EXPLORING TRAUMA IN THE FILM LOVING VINCENT (2017): A MULTIMODAL SEMIOTIC ANALYSIS
Abstract
The current paper investigates how trauma is presented in the movie Loving Vincent (2017) on a multimodal level of semiotic. It was the first animation movie in the world itself to be painted entirely in oil paints and it was made by over a hundred artists who made more than 65,000 hand-painted frames. This study explores how the inner world and traumatic experiences of Van Gogh can be achieved in both the visual and emotional form of cinema art. Relying on Semiology by Saussure, Triadic Semiotics by Peirce, Multimodal Grammar by Kress and van Leeuwen, and the Trauma Theory of Freud, Caruth, the paper explores the role of visual representations, narrative and symbolism in meaning-making. The analysis of filmic codes, color binaries, brushstroke movement, and the interaction between characters is done using a qualitative semiotic and multimodal approach.
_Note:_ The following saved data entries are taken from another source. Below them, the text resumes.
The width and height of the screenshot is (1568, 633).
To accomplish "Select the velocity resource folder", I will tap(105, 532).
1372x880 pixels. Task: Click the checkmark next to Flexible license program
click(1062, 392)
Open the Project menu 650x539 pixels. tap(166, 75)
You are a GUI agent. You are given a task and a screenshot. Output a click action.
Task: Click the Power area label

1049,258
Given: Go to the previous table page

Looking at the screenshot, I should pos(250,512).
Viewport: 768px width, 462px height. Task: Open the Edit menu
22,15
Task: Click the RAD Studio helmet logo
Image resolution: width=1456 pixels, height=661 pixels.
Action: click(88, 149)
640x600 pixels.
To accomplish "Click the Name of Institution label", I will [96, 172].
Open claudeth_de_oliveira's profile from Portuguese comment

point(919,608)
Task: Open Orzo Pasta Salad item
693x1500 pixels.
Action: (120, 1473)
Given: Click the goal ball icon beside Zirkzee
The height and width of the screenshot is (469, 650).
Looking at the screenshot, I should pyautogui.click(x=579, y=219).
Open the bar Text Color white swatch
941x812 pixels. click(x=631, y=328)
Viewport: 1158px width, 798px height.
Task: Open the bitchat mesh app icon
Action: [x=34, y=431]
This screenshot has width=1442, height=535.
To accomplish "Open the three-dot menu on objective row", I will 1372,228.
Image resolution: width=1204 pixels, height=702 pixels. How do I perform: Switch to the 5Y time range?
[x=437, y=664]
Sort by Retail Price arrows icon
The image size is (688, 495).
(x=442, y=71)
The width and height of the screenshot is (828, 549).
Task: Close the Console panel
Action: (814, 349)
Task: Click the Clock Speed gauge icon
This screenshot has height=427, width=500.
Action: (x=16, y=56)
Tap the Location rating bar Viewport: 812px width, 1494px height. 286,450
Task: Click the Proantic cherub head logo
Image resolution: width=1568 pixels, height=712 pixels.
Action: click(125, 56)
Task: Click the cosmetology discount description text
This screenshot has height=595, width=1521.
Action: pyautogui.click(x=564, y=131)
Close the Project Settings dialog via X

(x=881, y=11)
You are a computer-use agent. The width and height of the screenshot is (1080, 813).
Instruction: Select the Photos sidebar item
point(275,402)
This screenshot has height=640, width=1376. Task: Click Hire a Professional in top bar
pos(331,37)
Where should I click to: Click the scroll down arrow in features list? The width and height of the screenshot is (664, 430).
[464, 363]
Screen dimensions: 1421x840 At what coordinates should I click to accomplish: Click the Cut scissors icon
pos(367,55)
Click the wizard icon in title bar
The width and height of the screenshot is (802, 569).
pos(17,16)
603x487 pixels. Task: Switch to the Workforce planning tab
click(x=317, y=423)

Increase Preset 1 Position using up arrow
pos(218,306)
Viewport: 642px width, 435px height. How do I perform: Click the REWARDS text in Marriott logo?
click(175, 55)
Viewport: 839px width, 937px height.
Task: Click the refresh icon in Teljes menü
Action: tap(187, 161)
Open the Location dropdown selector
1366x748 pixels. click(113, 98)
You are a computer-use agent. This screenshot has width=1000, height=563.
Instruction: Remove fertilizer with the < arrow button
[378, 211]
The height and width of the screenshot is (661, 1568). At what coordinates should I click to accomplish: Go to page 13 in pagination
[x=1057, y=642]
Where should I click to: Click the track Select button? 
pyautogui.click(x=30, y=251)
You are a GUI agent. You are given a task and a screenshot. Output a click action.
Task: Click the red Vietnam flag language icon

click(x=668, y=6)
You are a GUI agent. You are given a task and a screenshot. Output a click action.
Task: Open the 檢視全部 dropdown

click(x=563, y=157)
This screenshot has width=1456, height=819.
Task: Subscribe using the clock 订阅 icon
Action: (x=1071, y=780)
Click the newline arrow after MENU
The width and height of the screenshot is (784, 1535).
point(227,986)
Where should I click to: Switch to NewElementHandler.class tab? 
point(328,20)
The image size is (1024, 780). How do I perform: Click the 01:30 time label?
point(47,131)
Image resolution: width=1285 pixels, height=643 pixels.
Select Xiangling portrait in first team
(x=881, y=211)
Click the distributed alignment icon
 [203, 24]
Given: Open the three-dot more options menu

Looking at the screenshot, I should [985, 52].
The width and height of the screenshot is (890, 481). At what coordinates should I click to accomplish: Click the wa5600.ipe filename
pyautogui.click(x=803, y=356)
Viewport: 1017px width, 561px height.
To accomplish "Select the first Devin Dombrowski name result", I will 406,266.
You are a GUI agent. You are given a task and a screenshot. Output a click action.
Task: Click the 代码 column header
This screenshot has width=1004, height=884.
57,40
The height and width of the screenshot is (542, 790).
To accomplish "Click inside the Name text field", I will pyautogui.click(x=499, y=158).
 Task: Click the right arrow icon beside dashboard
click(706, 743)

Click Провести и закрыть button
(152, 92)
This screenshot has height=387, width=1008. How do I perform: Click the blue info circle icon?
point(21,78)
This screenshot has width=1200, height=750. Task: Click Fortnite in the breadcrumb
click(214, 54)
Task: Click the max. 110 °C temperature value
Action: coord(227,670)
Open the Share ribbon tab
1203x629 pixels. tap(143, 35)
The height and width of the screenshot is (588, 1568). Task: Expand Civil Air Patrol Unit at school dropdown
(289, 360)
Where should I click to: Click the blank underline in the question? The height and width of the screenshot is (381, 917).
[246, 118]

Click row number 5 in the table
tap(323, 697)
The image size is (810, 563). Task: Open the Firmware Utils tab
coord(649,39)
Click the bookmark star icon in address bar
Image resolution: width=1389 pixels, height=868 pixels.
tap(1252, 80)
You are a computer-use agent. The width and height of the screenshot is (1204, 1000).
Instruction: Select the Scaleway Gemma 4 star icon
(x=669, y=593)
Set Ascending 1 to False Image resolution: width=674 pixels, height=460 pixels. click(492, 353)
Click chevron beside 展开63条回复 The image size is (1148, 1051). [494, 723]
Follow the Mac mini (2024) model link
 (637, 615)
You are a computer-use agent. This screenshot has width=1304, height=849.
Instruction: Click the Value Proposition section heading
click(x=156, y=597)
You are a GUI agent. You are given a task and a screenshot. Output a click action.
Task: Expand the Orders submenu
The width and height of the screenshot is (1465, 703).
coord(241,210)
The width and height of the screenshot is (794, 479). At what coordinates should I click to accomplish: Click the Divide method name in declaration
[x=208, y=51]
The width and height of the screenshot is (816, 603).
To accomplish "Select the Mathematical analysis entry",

The conclusions made by the findings indicate that Loving Vincent brings back the painful life of Van Gogh by rendering his trauma into aesthetic expression so as to make viewers experience his pain as emotional resonance.
Keywords: trauma, multimodality, semiotics, signifier, signified, icons, indexes, symbols, filmic codes, visual grammar, Loving Vincent.